[[ GIVEN INFORMATION, beginning ]]
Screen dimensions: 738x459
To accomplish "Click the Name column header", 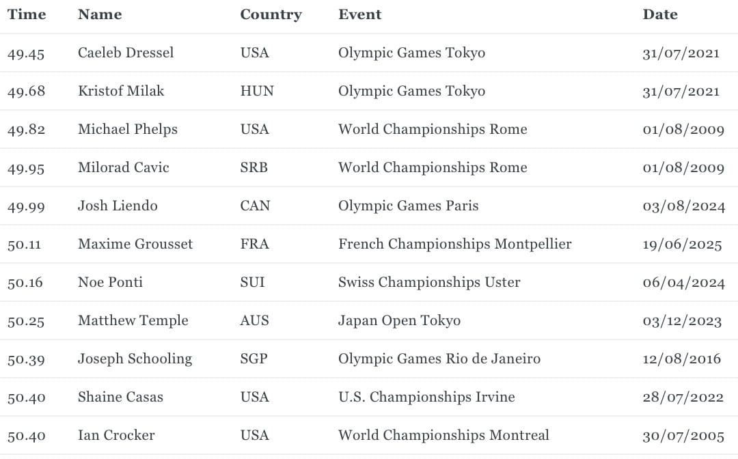I will 100,14.
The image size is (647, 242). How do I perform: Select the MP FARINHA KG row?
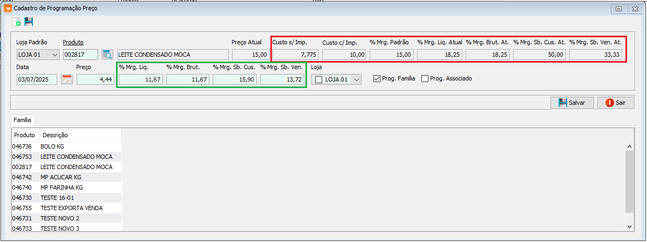pyautogui.click(x=62, y=187)
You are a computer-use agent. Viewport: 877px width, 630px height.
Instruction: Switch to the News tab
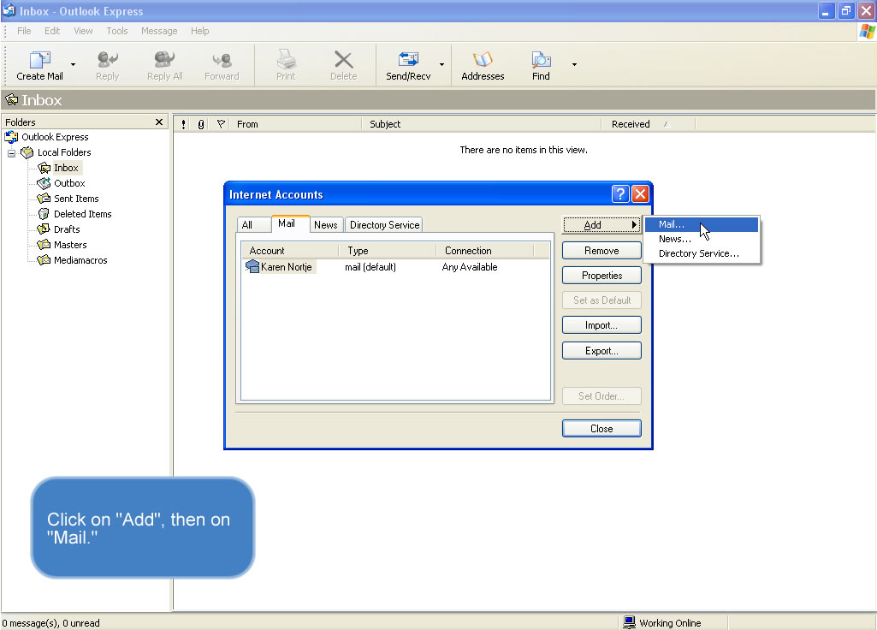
[[ GIVEN INFORMATION, end ]]
Exactly the lines from the one with "The image size" through the end of the entries above must be written out, and no pictures may be included.

The image size is (647, 242). How do I perform: Select the MP FARINHA KG row?
pyautogui.click(x=62, y=187)
You are a computer-use agent. Viewport: 877px width, 630px height.
Instruction: Switch to the News tab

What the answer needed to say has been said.